About this exercise => For the word "section", state how many lines of the data include it. Respond with the number only.

_ _ _

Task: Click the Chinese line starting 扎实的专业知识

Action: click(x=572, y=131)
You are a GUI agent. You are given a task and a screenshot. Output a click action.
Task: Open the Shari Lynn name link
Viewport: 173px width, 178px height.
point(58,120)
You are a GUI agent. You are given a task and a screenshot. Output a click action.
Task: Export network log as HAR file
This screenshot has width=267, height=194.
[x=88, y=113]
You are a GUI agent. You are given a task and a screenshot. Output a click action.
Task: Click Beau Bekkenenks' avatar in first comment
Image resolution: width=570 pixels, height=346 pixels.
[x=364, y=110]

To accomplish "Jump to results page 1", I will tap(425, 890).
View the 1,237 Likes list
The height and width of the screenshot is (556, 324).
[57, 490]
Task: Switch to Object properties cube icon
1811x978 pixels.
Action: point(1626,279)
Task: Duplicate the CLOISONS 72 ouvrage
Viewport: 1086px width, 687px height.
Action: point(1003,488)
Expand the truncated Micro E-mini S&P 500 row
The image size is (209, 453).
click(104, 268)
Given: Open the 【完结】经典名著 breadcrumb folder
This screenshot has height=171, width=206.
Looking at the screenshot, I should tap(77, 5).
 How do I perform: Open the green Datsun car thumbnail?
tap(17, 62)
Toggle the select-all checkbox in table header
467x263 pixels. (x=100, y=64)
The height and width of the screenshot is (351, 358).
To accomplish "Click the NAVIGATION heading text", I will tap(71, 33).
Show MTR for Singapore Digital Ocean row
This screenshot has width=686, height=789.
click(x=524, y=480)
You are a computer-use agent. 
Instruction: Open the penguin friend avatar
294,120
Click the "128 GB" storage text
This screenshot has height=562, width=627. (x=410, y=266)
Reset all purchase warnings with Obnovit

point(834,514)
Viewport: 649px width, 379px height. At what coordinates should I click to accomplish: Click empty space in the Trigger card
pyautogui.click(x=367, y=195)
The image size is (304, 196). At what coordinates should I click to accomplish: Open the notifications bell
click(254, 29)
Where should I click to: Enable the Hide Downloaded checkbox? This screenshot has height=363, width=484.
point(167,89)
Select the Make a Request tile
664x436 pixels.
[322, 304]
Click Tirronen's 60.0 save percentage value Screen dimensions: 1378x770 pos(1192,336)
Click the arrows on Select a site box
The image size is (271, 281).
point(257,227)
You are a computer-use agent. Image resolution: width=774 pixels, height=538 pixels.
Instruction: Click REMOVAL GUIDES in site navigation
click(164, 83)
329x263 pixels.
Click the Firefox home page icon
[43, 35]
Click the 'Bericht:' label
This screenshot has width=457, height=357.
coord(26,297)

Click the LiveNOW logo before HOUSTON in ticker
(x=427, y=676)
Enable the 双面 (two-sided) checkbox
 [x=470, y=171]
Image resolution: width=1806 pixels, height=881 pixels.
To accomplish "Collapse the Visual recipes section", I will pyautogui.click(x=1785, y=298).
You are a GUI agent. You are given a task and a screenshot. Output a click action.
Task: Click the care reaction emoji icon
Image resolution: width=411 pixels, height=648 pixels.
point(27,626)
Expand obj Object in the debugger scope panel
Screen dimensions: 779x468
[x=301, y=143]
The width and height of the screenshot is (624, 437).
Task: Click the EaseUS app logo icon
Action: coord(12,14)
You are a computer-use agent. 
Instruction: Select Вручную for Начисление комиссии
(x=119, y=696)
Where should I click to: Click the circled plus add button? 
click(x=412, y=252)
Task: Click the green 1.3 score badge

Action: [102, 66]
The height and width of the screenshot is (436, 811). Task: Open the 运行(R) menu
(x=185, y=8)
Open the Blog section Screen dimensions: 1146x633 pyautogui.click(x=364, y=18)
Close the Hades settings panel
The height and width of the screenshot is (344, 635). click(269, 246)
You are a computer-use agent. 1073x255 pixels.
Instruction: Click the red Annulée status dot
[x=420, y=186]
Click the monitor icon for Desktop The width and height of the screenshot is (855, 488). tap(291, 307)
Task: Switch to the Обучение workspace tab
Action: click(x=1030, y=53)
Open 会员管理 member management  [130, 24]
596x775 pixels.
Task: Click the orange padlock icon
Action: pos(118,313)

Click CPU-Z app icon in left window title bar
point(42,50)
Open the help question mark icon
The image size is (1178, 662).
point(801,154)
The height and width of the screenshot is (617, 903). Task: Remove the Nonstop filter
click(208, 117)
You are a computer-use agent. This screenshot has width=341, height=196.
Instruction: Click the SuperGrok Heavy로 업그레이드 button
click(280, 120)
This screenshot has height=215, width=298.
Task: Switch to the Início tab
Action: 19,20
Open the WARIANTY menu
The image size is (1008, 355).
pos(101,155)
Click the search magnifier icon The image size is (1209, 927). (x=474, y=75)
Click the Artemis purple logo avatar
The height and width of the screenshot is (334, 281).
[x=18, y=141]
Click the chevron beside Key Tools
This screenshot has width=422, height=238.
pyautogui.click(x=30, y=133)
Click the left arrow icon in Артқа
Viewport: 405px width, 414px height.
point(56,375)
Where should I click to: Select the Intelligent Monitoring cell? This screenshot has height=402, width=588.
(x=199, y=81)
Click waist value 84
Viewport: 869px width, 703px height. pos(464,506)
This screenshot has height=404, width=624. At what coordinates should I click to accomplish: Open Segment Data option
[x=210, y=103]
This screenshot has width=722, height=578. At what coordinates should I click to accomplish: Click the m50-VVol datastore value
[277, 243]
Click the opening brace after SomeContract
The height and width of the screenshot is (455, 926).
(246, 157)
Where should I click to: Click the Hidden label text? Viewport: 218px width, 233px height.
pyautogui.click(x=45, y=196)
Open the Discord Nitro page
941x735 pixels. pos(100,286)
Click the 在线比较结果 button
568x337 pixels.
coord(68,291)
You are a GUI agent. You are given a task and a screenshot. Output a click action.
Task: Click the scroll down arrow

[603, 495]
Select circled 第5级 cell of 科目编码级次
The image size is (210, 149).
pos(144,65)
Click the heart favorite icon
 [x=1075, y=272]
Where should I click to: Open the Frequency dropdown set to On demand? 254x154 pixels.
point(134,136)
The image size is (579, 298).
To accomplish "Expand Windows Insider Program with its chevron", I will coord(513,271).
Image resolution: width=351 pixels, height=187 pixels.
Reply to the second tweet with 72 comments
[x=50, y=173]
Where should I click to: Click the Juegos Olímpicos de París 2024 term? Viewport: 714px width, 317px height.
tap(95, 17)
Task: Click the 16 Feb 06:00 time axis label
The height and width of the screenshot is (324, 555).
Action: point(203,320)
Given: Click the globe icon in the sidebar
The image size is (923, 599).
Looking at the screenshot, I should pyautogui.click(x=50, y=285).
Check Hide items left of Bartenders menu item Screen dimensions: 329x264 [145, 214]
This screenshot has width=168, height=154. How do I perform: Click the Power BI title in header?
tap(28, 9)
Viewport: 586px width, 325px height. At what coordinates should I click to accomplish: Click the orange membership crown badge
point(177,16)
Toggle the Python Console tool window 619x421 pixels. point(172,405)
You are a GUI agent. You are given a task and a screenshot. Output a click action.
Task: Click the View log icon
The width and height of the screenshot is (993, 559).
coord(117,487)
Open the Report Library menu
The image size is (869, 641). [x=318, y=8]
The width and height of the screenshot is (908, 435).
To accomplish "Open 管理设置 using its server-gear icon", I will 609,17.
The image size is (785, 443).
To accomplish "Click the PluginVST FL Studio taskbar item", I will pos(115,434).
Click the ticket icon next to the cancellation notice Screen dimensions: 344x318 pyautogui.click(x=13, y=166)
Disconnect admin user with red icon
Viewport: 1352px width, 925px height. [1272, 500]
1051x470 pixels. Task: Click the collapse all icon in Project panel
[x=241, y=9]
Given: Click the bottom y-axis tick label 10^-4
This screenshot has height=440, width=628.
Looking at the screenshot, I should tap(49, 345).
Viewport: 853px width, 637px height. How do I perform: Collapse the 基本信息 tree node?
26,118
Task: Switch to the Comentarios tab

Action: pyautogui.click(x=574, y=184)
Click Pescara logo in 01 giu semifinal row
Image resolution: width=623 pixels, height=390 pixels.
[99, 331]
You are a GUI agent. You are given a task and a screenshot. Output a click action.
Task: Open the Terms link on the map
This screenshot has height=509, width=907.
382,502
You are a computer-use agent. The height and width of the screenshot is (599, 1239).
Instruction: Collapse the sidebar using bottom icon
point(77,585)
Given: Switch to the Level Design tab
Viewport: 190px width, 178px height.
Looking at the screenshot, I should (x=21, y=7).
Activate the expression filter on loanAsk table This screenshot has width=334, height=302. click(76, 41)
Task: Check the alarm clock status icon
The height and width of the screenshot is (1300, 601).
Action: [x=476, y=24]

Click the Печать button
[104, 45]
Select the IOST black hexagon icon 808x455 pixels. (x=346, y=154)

_ _ _

Task solution => 2